Politics will also be a source of uncertainty for the market before the upcoming general elections scheduled to take place by May 2014, said strategists.
"Currently, the election looks very hard to call, and adds to market uncertainty," Lewis said.
"But investors would probably welcome signs that the Bharatiya Janata Party [the main opposition party] was moving into the lead, as Narendra Modi could be expected to kickstart the reform process. That is a scenario we would need to be aware of, given our current underweight position," he added.
Narendra Modi, who is serving as the chief minister of India's Gujarat state, is the BJP's candidate for prime minister.
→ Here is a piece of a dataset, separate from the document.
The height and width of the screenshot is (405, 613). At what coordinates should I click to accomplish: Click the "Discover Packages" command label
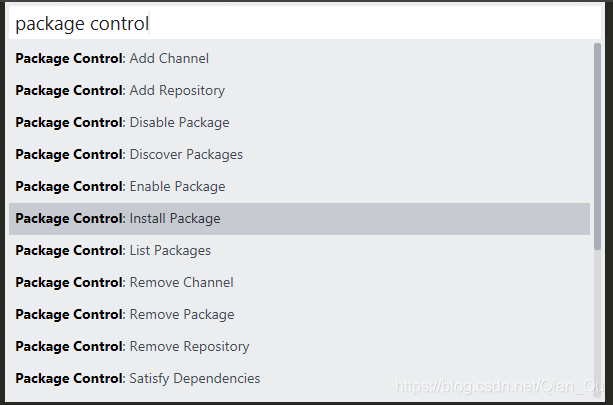click(x=186, y=154)
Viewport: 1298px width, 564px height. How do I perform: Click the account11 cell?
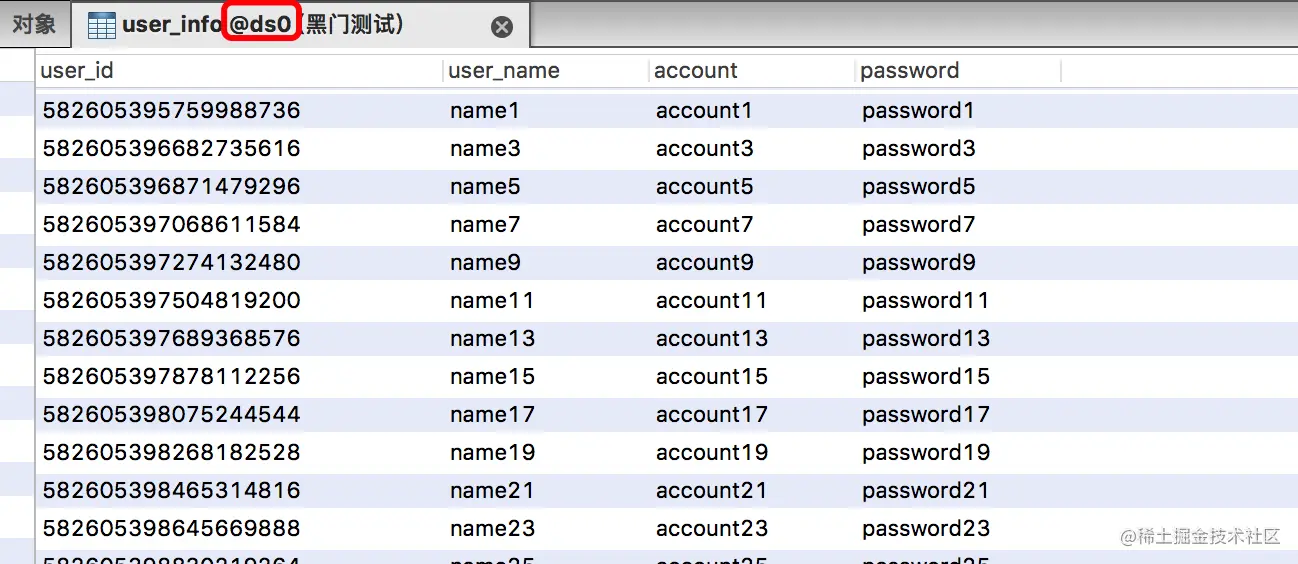click(x=711, y=301)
He has been applauded by the business community for his investor-friendly policies that have led Gujarat to double-digit economic growth.
Nomura, which upgraded Indian stocks to an overweight on Tuesday, cited the upcoming five-state elections - which will be held between November 11 and December 4 - as a positive driver for the market.
"We expect the BJP to perform strongly in the state elections. If the BJP emerges stronger from the state elections, this would be seen as increasing the likelihood of a BJP-led government at the center. Sentiment could improve as a result, since the BJP is seen as more market friendly and more amenable to structural reforms," wrote Sonal Varma, India economist and Alastair Newton, senior political strategist at Nomura in a report.
Markets are still reaping the "honeymoon" benefits from Raghuram Rajan's accession to the RBI governorship on September 4, the bank added.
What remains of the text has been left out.